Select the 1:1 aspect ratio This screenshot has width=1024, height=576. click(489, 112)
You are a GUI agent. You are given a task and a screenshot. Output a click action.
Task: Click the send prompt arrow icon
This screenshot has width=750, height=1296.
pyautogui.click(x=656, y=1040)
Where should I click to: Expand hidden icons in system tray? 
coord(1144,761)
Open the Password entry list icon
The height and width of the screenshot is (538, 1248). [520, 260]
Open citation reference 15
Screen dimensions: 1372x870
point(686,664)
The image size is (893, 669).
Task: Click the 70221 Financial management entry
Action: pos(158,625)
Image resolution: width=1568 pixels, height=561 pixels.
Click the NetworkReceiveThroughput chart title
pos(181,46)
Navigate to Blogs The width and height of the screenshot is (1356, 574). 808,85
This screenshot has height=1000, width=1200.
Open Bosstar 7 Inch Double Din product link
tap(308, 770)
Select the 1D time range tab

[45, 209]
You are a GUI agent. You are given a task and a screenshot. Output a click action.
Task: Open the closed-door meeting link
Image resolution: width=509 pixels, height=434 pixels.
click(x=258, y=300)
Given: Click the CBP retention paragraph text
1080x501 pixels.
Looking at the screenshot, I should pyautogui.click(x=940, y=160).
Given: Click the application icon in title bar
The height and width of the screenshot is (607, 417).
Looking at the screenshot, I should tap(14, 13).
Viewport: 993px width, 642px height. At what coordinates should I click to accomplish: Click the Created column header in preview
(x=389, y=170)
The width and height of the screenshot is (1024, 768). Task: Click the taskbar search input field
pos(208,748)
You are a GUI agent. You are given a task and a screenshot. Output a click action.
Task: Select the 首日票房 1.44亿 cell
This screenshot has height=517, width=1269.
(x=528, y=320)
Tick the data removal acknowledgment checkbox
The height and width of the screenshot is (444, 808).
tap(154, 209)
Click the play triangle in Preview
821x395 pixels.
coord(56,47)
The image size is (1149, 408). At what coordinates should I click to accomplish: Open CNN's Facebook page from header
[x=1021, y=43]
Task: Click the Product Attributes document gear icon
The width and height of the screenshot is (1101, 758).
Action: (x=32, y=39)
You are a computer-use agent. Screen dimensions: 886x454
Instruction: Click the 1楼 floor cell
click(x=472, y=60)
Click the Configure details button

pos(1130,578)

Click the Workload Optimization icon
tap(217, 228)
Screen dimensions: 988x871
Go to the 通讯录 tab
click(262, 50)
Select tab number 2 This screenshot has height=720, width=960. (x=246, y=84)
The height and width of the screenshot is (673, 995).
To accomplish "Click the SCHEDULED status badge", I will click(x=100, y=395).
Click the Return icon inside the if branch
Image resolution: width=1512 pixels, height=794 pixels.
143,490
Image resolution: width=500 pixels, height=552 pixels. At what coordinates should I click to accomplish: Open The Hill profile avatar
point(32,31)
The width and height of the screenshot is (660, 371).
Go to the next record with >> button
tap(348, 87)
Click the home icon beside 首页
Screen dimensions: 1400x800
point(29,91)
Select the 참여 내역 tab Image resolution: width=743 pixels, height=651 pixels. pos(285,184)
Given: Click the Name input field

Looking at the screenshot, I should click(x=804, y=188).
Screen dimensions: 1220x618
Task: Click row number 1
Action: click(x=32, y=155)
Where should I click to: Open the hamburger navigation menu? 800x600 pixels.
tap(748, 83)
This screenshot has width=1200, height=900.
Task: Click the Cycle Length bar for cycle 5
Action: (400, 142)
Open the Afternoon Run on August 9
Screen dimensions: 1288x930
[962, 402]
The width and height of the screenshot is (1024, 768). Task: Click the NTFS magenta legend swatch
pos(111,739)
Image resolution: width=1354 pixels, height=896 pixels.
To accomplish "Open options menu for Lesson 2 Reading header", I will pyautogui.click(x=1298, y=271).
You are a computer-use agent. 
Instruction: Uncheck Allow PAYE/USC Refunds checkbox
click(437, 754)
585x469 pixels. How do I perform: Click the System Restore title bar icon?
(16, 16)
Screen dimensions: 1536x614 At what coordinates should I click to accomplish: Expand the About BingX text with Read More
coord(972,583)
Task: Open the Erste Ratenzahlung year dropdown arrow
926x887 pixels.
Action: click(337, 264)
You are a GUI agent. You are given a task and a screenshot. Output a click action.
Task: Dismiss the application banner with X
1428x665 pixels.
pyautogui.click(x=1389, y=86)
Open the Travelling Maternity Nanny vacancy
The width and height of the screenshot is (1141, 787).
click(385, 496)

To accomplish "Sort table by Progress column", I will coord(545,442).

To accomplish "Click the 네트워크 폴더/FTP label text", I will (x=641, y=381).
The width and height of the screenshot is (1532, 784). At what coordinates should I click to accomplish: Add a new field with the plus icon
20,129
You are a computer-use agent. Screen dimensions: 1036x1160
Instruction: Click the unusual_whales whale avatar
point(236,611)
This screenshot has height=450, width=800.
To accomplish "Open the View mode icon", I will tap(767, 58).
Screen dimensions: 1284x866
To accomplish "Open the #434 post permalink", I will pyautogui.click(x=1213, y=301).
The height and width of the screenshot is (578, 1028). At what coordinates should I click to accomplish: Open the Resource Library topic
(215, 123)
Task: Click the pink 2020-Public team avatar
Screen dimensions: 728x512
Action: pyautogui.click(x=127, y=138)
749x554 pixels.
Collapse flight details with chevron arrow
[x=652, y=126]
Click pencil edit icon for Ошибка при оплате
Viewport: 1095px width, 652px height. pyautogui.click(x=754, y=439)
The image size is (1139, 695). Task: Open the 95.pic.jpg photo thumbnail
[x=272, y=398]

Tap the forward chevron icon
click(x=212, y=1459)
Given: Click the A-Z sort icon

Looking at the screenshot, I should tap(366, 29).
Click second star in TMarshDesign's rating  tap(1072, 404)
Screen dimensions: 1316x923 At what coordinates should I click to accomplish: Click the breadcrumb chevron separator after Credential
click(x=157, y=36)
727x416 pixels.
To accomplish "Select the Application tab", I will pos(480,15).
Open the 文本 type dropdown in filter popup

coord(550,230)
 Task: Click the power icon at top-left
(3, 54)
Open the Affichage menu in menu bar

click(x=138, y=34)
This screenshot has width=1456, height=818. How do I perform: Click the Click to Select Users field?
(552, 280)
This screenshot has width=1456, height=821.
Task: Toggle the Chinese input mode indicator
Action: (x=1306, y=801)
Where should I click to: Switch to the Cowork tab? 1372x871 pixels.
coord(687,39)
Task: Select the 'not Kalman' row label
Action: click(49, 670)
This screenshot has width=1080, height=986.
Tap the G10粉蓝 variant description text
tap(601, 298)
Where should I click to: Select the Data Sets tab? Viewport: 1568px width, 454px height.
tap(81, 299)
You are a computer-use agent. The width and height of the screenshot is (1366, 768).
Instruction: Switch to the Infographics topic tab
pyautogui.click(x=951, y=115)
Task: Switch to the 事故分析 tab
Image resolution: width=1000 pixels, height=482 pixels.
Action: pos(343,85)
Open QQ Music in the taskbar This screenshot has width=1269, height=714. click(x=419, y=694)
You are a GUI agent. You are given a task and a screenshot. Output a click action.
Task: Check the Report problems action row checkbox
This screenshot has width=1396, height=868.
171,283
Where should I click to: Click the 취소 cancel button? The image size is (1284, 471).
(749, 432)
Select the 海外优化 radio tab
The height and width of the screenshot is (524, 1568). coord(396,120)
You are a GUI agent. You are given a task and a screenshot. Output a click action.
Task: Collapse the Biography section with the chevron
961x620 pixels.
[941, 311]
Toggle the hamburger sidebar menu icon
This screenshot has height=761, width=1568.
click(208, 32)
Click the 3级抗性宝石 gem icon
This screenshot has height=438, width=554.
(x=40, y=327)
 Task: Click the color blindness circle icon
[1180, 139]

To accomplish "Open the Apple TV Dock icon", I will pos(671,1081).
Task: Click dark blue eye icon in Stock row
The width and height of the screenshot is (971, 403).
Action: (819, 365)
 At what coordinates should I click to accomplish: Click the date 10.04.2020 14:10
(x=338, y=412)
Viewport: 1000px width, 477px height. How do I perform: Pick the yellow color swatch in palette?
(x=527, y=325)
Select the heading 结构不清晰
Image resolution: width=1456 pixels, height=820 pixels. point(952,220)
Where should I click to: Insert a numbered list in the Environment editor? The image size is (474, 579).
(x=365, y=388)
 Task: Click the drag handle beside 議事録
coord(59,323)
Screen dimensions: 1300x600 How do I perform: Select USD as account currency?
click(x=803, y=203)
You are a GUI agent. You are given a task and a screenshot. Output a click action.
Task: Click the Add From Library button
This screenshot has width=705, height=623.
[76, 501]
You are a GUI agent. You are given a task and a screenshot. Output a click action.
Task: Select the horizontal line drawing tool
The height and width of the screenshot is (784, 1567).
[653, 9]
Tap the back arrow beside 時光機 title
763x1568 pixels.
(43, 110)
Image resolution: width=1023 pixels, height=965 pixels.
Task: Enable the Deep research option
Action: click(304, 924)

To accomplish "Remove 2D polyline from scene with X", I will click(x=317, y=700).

━━━━━━━━━━━━━━━━━━━━

Exercise =
What lines in the data include the string "computer"? Copy each one.

Problem solution =
You are a computer-use agent. Screen dimensions: 886x454
You are a computer-use agent. 
You are a computer-use agent. Screen dimensions: 1036x1160
You are a computer-use agent. The width and height of the screenshot is (1366, 768).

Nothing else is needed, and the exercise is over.